All entries are to be returned verbatim.

[Extracted data entries]
------------------------

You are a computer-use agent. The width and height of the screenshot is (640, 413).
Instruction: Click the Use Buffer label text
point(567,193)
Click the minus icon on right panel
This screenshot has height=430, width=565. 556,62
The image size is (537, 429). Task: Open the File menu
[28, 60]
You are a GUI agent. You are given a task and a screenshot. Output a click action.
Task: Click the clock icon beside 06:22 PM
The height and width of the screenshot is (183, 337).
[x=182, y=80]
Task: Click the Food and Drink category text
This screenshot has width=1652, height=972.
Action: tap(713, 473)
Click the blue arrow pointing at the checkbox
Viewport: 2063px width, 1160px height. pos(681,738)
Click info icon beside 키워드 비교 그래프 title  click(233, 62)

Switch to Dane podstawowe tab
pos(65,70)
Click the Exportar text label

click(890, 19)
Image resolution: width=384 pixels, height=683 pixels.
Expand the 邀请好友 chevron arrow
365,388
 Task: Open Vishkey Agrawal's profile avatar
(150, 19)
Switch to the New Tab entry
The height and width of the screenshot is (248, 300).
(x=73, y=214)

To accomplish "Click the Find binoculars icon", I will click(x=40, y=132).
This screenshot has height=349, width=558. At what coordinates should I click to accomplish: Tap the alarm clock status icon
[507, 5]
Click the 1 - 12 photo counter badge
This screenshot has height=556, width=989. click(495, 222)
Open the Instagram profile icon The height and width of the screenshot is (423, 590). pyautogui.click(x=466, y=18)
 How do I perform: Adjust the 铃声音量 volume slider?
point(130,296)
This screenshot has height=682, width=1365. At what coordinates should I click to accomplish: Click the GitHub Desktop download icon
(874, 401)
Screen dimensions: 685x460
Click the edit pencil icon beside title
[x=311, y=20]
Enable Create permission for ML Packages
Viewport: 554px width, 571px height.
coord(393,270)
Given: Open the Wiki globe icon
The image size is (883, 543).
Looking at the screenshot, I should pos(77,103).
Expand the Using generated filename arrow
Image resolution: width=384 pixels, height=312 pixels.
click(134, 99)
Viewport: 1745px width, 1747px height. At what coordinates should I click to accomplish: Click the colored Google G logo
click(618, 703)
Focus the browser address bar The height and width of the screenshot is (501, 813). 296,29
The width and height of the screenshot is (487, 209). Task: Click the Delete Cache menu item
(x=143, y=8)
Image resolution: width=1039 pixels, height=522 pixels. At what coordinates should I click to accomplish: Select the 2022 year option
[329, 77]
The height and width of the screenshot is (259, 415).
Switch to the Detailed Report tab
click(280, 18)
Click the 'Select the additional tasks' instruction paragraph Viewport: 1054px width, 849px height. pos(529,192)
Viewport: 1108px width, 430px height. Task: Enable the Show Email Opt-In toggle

------------------------

▸ RESPONSE BOX:
You are a computer-use agent. The width and height of the screenshot is (640, 413).
Instruction: Click the Use Buffer label text
point(567,193)
Click the minus icon on right panel
This screenshot has height=430, width=565. 556,62
The image size is (537, 429). Task: Open the File menu
[28, 60]
You are a GUI agent. You are given a task and a screenshot. Output a click action.
Task: Click the clock icon beside 06:22 PM
The height and width of the screenshot is (183, 337).
[x=182, y=80]
Task: Click the Food and Drink category text
This screenshot has width=1652, height=972.
Action: tap(713, 473)
Click the blue arrow pointing at the checkbox
Viewport: 2063px width, 1160px height. pos(681,738)
Click info icon beside 키워드 비교 그래프 title  click(233, 62)

Switch to Dane podstawowe tab
pos(65,70)
Click the Exportar text label

click(890, 19)
Image resolution: width=384 pixels, height=683 pixels.
Expand the 邀请好友 chevron arrow
365,388
 Task: Open Vishkey Agrawal's profile avatar
(150, 19)
Switch to the New Tab entry
The height and width of the screenshot is (248, 300).
(x=73, y=214)

To accomplish "Click the Find binoculars icon", I will click(x=40, y=132).
This screenshot has height=349, width=558. At what coordinates should I click to accomplish: Tap the alarm clock status icon
[507, 5]
Click the 1 - 12 photo counter badge
This screenshot has height=556, width=989. click(495, 222)
Open the Instagram profile icon The height and width of the screenshot is (423, 590). pyautogui.click(x=466, y=18)
 How do I perform: Adjust the 铃声音量 volume slider?
point(130,296)
This screenshot has height=682, width=1365. At what coordinates should I click to accomplish: Click the GitHub Desktop download icon
(874, 401)
Screen dimensions: 685x460
Click the edit pencil icon beside title
[x=311, y=20]
Enable Create permission for ML Packages
Viewport: 554px width, 571px height.
coord(393,270)
Given: Open the Wiki globe icon
The image size is (883, 543).
Looking at the screenshot, I should pos(77,103).
Expand the Using generated filename arrow
Image resolution: width=384 pixels, height=312 pixels.
click(134, 99)
Viewport: 1745px width, 1747px height. At what coordinates should I click to accomplish: Click the colored Google G logo
click(618, 703)
Focus the browser address bar The height and width of the screenshot is (501, 813). 296,29
The width and height of the screenshot is (487, 209). Task: Click the Delete Cache menu item
(x=143, y=8)
Image resolution: width=1039 pixels, height=522 pixels. At what coordinates should I click to accomplish: Select the 2022 year option
[329, 77]
The height and width of the screenshot is (259, 415).
Switch to the Detailed Report tab
click(280, 18)
Click the 'Select the additional tasks' instruction paragraph Viewport: 1054px width, 849px height. pos(529,192)
Viewport: 1108px width, 430px height. Task: Enable the Show Email Opt-In toggle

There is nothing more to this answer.